Segundo, la noción de alfabetización digital se encuentra en franca expansión a nivel global (Pangrazio, Godhe y González, 2020) y ha tenido injerencia en el plano local. Tal es así que, en una suerte de revisionismo reductivo, el aparato discursivo político-educativo del Plan Aprender Conectados (2018) se valió de la alfabetización digital como “idea fuerza” para marcar sus diferencias con su predecesor, el Plan Conectar Igualdad (2010-2018): desde las formulaciones de los documentos del primero, el segundo se habría orientado meramente a la dotación de dispositivos, sin injerencia tecno-pedagógica alguna.
Incluso el expresidente Mauricio Macri refirió a los “nuevos alfabetismos” como eje de su discurso de campaña de 2019 para el segmento de Educación y Salud, aludiendo así al currículum local de alfabetización digital plasmado en los documentos de los NAP de Educación digital (2018).
En sintonía con las líneas dominantes, las políticas locales de alfabetización digital más recientes han buscado desplazar el foco de la enseñanza, las disciplinas y los saberes escolares. En su lugar, han volcado sus orientaciones al aprendizaje de habilidades funcionales, “neutras”, atravesadas por una mirada acrítica y pretendidamente desconocedora de la expansión de los modos en que las plataformas despliegan sus modelos de negocio y monetizan nuestras interacciones y prácticas a partir de la extracción, el análisis y la venta de datos.

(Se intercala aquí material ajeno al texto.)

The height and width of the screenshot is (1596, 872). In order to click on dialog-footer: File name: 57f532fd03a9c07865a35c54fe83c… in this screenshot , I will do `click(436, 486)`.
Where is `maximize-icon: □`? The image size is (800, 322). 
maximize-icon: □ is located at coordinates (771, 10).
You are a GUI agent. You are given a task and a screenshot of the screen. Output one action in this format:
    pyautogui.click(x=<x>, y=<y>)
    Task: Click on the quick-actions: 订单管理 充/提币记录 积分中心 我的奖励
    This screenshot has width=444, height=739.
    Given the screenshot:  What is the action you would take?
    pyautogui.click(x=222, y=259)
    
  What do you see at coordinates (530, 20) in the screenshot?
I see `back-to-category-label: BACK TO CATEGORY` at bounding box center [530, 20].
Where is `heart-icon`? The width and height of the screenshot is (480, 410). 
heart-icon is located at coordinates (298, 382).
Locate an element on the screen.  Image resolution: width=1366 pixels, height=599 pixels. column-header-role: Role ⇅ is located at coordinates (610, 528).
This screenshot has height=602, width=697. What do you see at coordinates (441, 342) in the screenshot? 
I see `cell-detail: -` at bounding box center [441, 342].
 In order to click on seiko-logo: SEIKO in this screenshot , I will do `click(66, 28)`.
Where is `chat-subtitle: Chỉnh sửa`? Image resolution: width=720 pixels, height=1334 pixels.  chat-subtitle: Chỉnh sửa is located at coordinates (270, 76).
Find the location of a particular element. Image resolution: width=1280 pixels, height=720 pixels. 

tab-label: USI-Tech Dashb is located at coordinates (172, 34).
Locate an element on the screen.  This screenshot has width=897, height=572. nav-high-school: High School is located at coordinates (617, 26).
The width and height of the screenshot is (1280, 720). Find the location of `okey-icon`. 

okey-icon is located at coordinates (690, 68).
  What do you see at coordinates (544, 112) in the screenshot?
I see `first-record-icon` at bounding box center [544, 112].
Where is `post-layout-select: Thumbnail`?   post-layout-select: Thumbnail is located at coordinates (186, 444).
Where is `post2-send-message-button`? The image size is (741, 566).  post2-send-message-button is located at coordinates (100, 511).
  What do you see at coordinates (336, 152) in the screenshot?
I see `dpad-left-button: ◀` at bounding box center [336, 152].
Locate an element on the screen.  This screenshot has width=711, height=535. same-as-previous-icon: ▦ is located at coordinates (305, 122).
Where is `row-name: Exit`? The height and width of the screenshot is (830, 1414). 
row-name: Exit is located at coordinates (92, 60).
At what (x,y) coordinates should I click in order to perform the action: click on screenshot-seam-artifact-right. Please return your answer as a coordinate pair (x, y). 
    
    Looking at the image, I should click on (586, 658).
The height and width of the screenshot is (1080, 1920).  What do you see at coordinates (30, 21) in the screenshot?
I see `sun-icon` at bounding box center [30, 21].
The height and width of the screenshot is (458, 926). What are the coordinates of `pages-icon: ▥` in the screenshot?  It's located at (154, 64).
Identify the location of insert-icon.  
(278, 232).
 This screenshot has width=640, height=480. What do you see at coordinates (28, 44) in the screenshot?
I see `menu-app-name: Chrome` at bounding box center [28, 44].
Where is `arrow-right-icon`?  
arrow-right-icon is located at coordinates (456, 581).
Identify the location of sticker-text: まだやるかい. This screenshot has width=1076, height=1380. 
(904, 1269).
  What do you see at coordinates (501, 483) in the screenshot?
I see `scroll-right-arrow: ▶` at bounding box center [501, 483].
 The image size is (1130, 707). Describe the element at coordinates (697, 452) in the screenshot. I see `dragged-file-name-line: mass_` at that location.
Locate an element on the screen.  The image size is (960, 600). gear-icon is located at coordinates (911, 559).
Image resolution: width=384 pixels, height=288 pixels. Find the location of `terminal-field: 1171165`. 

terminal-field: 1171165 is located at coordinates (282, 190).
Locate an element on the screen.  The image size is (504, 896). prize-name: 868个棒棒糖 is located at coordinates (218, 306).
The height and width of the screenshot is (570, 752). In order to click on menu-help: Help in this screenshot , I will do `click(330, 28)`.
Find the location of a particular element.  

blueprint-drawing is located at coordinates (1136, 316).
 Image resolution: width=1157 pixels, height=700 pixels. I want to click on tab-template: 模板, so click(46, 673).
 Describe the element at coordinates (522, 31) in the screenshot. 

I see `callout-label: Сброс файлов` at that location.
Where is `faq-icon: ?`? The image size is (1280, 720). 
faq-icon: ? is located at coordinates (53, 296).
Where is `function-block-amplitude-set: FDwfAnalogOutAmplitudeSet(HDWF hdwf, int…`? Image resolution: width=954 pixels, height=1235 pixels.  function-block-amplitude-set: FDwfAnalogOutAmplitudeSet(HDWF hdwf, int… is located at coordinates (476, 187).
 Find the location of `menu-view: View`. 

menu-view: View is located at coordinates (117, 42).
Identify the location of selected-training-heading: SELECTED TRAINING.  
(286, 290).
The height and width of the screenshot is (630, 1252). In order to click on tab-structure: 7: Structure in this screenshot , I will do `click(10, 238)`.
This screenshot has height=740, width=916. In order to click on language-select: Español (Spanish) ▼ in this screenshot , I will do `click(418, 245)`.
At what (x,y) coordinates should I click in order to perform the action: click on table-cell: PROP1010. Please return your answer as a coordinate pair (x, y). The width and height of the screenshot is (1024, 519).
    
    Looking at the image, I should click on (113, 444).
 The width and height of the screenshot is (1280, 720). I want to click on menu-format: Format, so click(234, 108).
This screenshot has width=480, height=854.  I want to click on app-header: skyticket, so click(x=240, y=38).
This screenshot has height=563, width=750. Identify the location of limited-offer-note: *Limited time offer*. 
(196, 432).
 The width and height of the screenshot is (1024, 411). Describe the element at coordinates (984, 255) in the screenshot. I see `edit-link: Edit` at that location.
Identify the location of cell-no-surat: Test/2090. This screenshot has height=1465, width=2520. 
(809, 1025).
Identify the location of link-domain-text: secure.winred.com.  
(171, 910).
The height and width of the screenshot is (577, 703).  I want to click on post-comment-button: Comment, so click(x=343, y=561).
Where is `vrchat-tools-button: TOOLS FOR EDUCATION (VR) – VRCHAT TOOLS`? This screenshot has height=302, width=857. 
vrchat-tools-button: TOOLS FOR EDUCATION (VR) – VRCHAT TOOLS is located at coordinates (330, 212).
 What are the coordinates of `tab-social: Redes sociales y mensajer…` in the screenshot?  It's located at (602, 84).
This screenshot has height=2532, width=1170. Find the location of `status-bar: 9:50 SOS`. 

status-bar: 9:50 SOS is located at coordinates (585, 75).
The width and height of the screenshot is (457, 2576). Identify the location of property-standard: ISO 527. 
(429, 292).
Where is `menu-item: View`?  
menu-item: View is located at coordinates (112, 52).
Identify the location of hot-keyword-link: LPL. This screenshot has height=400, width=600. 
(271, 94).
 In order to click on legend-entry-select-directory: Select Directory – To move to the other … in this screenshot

Ya sea que el futuro más cercano nos ofrezca como escenario para la escuela la presencialidad, la virtualidad o formas híbridas de la bimodalidad, entiendo que deberíamos observar con cuidado el avance de los actores que pujan por una digitalización educativa datificada y trabajar en pos de alternativas soberanas como es, por ejemplo, la Plataforma educativa Juana Manso. También, como parte de ese proceso, merecen particular atención las orientaciones curriculares locales, alineadas a la alfabetización digital dominante, con su siempre pregnante halo de novedad y con su agenda tecno-pedagógica poco cuidadosa de los desafíos que los nuevos actores y sus medios le ofrecen a nuestras escuelas y a sus formas de concebir los saberes y la enseñanza. Allí, por último, cobra valor la puesta en foco de una agenda educativa que piense a las tecnologías digitales y los saberes vinculados a ellas en profundidad y desde dimensiones que resultan significativas ya no para el mercado, sino para la agenda de la escuela y los actores escolares, tantas veces desplazados de los discursos innovadores del cambio y las reformas.